Sezon wakacyjny to czas „paragonów grozy”, czyli paragonów z wyjątkowo wysokimi cenami otrzymanymi w lokalach podczas wakacyjnych wyjazdów. Kolejny, tym razem otrzymany w Olsztynie za jajecznicę i tosty, robi wrażenie!
Fakt opublikował kolejny taki paragon. Użytkownik Twittera o nicku „Przewodzik” wrzucił zdjęcie paragonu za posiłek, który kupił z jednym z lokali w Olsztynie. Za jajecznicę z trzech jaj na bekonie, tosty z szynką i z serem oraz koszyk pieczywa zapłacił… 42 zł.
„Przyznaję, że byłem trochę zaskoczony ceną jajecznicy i „małego koszyka pieczywa”… Dobrze, że nie piję kawy do jaj” – napisał na Twitterze.
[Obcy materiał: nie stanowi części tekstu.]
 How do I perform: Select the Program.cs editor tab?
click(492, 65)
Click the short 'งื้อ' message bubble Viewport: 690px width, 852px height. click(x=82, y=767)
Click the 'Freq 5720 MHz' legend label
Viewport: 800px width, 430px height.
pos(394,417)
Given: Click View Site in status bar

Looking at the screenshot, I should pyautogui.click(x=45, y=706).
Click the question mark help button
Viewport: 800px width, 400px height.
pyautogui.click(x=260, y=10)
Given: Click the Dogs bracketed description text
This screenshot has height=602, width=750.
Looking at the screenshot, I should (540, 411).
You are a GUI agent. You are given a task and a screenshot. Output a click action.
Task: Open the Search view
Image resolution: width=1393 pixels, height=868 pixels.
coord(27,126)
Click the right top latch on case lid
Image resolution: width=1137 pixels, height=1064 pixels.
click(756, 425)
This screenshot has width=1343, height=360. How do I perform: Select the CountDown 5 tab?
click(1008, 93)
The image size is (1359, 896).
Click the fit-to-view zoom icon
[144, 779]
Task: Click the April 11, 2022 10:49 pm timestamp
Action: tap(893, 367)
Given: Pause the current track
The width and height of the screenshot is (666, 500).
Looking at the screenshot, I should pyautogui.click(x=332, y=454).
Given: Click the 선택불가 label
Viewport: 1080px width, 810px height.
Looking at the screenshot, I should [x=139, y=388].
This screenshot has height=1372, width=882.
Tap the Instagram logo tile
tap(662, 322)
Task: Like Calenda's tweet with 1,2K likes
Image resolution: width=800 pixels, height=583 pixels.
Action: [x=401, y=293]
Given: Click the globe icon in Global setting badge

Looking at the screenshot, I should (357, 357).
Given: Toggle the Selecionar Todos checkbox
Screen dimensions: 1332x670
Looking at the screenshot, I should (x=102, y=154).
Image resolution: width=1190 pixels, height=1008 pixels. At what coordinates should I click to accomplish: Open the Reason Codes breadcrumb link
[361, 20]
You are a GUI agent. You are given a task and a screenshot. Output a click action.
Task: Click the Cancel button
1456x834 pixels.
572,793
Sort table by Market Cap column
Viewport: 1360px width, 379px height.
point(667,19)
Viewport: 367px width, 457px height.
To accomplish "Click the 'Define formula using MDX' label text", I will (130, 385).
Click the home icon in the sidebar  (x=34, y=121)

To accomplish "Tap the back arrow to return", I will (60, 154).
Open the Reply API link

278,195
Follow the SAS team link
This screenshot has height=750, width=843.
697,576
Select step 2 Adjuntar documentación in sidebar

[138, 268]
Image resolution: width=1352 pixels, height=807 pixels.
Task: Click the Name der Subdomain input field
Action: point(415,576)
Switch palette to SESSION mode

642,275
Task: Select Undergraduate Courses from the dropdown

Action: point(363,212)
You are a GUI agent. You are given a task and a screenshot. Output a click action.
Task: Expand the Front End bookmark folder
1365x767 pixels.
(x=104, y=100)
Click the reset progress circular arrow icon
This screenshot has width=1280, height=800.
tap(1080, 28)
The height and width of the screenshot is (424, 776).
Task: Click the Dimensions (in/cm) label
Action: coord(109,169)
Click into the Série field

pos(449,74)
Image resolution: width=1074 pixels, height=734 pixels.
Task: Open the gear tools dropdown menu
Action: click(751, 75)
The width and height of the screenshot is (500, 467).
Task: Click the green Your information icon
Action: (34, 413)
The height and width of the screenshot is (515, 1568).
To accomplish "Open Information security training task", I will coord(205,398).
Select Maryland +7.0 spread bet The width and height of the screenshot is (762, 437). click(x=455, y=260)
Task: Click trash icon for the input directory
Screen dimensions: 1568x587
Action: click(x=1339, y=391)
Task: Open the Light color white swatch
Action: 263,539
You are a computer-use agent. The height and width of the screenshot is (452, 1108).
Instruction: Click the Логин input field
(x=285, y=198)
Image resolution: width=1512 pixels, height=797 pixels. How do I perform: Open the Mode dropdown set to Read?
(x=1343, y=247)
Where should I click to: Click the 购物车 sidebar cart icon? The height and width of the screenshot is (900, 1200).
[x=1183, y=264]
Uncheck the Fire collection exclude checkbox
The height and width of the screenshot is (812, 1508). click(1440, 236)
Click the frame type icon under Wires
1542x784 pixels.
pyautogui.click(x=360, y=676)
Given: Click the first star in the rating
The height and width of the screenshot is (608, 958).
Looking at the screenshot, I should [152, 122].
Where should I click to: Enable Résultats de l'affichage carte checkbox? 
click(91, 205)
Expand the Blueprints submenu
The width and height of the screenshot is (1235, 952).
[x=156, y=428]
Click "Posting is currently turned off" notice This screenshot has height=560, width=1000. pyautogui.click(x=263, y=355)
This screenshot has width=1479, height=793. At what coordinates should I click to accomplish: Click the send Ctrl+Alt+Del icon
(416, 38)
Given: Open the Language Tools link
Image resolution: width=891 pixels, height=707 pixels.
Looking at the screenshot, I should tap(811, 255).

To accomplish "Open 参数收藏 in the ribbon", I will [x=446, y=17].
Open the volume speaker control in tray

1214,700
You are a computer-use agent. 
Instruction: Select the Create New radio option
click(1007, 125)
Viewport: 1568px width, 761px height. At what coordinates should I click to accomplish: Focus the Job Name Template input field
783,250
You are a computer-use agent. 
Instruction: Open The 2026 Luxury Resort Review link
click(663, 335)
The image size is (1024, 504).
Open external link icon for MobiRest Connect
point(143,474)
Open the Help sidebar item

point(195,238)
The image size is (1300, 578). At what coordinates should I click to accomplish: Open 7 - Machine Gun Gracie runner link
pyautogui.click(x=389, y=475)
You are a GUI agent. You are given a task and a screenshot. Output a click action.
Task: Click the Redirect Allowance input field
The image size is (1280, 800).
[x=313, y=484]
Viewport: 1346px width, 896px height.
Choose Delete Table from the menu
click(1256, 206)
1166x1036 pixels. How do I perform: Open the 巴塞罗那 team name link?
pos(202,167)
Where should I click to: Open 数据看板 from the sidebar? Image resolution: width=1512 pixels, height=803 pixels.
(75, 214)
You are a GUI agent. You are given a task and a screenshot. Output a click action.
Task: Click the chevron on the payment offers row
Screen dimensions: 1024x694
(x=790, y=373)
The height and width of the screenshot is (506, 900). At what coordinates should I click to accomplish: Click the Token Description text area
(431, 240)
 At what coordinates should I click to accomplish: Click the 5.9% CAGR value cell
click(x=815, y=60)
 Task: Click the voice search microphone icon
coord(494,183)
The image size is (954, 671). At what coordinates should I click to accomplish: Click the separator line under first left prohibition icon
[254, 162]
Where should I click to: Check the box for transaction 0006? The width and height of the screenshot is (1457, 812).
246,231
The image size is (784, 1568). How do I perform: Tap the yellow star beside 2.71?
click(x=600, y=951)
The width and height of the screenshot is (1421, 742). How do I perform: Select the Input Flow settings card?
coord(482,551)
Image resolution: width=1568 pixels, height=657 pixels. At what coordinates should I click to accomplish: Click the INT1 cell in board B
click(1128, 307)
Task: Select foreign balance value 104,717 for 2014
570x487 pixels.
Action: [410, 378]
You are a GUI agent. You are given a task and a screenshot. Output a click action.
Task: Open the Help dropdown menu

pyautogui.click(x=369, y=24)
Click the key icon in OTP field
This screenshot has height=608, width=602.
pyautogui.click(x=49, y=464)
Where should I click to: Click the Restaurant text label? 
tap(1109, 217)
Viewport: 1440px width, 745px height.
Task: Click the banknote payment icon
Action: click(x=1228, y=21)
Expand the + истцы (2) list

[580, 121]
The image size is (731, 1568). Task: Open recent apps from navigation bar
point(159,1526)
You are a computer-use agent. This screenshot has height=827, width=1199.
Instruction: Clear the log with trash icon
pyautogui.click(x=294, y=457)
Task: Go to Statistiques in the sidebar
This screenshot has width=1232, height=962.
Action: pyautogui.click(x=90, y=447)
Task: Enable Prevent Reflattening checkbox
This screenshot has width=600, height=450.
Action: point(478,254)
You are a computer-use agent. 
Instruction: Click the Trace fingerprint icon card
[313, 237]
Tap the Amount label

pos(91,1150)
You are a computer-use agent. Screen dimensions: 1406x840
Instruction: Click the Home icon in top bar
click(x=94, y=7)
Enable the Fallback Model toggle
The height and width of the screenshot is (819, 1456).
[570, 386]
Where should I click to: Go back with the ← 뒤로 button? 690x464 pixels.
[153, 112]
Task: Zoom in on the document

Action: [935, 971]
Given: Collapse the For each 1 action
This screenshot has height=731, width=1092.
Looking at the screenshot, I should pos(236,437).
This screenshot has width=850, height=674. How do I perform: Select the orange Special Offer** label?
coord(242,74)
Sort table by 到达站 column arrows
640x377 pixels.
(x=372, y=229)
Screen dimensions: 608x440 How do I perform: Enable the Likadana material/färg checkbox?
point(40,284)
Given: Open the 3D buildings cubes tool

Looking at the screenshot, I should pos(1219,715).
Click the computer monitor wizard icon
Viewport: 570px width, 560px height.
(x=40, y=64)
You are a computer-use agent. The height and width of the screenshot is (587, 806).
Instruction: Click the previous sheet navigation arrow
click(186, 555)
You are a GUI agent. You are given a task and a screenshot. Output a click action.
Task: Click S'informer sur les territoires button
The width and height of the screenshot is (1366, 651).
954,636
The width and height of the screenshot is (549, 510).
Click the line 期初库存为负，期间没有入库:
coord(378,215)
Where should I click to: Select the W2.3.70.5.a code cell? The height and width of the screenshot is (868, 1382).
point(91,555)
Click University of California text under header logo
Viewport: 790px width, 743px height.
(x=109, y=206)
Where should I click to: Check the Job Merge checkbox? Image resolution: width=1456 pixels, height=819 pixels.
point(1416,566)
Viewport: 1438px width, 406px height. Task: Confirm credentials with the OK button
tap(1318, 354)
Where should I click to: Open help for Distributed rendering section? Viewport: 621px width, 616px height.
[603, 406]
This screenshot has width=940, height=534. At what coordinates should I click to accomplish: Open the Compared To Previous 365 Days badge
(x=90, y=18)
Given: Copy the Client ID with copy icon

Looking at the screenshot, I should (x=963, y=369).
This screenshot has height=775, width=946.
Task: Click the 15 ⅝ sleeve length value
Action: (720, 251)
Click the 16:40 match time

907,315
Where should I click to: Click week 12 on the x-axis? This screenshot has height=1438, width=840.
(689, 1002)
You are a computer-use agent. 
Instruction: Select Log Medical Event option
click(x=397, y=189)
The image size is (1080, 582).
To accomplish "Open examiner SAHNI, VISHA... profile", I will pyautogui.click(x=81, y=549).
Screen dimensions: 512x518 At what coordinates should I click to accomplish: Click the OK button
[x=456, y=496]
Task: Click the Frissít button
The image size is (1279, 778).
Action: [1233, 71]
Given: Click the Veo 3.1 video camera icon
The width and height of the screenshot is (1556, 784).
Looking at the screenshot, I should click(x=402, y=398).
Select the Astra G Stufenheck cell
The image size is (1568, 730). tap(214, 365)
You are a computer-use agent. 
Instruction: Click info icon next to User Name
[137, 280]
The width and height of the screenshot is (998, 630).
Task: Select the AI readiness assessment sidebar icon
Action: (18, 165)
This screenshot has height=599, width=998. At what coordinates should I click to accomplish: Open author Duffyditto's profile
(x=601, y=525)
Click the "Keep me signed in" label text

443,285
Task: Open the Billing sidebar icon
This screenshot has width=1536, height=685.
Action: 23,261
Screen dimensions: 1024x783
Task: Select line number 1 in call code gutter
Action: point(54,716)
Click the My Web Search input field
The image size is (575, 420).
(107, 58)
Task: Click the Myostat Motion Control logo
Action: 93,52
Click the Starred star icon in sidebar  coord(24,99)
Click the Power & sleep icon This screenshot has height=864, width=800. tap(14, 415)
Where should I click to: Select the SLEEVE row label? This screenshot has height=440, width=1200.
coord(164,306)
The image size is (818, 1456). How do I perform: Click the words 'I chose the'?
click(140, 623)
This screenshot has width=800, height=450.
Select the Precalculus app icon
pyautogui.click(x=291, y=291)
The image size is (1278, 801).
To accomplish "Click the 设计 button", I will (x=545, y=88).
I zapytał, czy to już jest „paragon grozy” czy jeszcze nie…
Takich paragonów, jak zauważa Fakt, jest coraz więcej i lepiej raczej nie będzie, skoro inflacja, zgodnie ze wskazania GUS, sięga 14 proc., a właścicieli lokali nie stać na obniżanie marży – nie po dwóch latach pandemii, podczas której wydali wszystkie oszczędności.
Jedynym wyjściem dla kupujących, którzy nie chcieliby zejść na zawał po zobaczeniu paragonu, jest sprawdzenie ceny przed zamówieniem, a jeśli nie ma jej w widocznym miejscu, choć to obowiązek lokalu, dopytanie, ile co kosztuje.